WHAT IS NEEDED
Only some lines are wanted. Transcribe, exactly, the lines below from the line with "Panduan Kontributor (53, 2453)" up to and including the line with "Комсомольская правда в Украине (45, 387)".

[Items from a data source]
========================

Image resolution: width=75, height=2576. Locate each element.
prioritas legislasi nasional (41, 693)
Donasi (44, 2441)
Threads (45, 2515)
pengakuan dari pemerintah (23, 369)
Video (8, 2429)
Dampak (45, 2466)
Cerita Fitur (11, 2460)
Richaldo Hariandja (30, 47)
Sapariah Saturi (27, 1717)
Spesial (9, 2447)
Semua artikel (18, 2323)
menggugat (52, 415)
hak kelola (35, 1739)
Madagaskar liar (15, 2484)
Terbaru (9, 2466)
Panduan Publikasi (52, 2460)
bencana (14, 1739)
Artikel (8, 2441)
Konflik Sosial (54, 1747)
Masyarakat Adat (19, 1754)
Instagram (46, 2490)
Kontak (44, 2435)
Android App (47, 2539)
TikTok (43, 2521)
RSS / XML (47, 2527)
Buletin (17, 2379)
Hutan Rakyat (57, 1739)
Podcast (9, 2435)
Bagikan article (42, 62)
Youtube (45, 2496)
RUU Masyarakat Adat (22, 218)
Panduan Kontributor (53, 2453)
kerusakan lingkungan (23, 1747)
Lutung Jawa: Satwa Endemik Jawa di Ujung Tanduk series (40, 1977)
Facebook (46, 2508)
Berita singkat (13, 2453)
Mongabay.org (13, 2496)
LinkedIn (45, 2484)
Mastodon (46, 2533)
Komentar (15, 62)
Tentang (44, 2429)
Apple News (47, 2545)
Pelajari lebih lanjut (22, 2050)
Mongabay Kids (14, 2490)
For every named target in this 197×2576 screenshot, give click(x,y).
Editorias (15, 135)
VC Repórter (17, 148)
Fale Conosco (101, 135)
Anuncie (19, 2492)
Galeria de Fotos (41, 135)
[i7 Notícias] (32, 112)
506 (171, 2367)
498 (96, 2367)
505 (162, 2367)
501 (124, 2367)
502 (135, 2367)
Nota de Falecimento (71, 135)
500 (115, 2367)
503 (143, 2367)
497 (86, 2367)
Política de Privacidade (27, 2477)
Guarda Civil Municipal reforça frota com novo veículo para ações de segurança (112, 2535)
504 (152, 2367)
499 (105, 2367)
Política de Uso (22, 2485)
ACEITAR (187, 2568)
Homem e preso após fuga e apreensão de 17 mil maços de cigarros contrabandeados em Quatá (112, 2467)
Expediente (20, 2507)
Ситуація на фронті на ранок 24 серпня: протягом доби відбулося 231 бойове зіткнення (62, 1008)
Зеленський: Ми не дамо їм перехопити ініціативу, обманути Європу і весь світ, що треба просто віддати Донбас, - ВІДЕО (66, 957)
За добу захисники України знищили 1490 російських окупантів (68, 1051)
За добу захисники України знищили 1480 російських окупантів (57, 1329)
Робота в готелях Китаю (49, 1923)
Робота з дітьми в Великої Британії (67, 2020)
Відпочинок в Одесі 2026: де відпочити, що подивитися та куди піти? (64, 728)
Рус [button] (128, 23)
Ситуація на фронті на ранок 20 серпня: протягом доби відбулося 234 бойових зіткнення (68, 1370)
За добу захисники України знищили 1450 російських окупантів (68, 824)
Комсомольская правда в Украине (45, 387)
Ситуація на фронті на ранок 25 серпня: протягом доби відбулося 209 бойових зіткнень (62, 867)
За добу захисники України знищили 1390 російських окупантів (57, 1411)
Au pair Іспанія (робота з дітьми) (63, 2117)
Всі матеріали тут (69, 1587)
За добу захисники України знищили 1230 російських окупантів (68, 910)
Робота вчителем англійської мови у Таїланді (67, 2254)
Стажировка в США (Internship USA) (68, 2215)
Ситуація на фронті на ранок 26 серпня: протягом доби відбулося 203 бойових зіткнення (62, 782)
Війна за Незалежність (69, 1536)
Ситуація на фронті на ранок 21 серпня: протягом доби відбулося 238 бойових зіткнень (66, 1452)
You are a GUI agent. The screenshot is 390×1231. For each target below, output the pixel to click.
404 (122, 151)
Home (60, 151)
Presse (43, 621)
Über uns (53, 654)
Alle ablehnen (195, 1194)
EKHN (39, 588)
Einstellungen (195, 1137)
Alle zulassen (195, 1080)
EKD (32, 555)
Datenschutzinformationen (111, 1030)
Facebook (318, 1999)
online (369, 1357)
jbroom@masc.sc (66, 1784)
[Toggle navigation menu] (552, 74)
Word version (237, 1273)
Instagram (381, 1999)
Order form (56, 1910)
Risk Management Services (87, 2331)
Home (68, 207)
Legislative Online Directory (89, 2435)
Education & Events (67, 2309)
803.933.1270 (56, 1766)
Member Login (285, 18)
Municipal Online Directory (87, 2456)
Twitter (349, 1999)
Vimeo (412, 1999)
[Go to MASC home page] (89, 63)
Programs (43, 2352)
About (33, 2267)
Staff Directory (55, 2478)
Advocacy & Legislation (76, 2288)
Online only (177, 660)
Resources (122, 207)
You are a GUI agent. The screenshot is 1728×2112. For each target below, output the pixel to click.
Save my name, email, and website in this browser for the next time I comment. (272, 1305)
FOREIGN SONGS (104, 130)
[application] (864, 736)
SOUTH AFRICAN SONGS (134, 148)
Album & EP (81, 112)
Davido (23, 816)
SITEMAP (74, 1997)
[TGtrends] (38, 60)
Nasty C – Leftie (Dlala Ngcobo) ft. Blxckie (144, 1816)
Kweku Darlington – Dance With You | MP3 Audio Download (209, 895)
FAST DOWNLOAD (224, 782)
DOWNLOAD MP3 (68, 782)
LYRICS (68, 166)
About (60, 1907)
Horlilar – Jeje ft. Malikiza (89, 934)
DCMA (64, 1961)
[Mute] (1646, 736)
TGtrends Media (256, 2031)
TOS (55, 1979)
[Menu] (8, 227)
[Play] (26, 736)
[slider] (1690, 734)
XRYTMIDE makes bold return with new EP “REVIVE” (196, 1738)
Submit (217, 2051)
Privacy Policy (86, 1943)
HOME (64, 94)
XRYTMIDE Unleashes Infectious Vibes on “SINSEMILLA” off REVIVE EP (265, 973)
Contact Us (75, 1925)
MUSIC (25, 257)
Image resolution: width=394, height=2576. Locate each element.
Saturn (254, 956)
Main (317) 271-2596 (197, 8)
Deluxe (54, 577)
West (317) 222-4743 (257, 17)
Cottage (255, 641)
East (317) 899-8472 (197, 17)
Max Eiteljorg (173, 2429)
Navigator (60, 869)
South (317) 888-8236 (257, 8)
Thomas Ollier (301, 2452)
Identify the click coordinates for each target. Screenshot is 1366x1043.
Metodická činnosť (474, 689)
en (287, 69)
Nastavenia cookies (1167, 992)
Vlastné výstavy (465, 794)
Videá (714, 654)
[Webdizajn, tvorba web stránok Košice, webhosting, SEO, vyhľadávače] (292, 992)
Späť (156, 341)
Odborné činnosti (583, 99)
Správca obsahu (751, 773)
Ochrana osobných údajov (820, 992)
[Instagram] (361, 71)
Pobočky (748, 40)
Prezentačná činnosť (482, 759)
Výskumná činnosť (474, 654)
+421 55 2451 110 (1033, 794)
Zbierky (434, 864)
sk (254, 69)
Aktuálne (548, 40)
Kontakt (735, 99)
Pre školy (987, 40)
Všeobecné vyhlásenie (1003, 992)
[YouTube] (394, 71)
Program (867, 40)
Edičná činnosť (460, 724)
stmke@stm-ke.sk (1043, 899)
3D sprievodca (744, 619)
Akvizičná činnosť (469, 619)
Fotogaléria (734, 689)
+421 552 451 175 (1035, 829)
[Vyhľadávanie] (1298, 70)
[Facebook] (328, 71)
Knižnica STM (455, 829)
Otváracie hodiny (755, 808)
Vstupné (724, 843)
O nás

========================

SOLUTION
Panduan Kontributor (53, 2453)
kerusakan lingkungan (23, 1747)
Lutung Jawa: Satwa Endemik Jawa di Ujung Tanduk series (40, 1977)
Facebook (46, 2508)
Berita singkat (13, 2453)
Mongabay.org (13, 2496)
LinkedIn (45, 2484)
Mastodon (46, 2533)
Komentar (15, 62)
Tentang (44, 2429)
Apple News (47, 2545)
Pelajari lebih lanjut (22, 2050)
Mongabay Kids (14, 2490)
For every named target in this 197×2576 screenshot, give click(x,y).
Editorias (15, 135)
VC Repórter (17, 148)
Fale Conosco (101, 135)
Anuncie (19, 2492)
Galeria de Fotos (41, 135)
[i7 Notícias] (32, 112)
506 (171, 2367)
498 (96, 2367)
505 (162, 2367)
501 (124, 2367)
502 (135, 2367)
Nota de Falecimento (71, 135)
500 (115, 2367)
503 (143, 2367)
497 (86, 2367)
Política de Privacidade (27, 2477)
Guarda Civil Municipal reforça frota com novo veículo para ações de segurança (112, 2535)
504 (152, 2367)
499 (105, 2367)
Política de Uso (22, 2485)
ACEITAR (187, 2568)
Homem e preso após fuga e apreensão de 17 mil maços de cigarros contrabandeados em Quatá (112, 2467)
Expediente (20, 2507)
Ситуація на фронті на ранок 24 серпня: протягом доби відбулося 231 бойове зіткнення (62, 1008)
Зеленський: Ми не дамо їм перехопити ініціативу, обманути Європу і весь світ, що треба просто віддати Донбас, - ВІДЕО (66, 957)
За добу захисники України знищили 1490 російських окупантів (68, 1051)
За добу захисники України знищили 1480 російських окупантів (57, 1329)
Робота в готелях Китаю (49, 1923)
Робота з дітьми в Великої Британії (67, 2020)
Відпочинок в Одесі 2026: де відпочити, що подивитися та куди піти? (64, 728)
Рус [button] (128, 23)
Ситуація на фронті на ранок 20 серпня: протягом доби відбулося 234 бойових зіткнення (68, 1370)
За добу захисники України знищили 1450 російських окупантів (68, 824)
Комсомольская правда в Украине (45, 387)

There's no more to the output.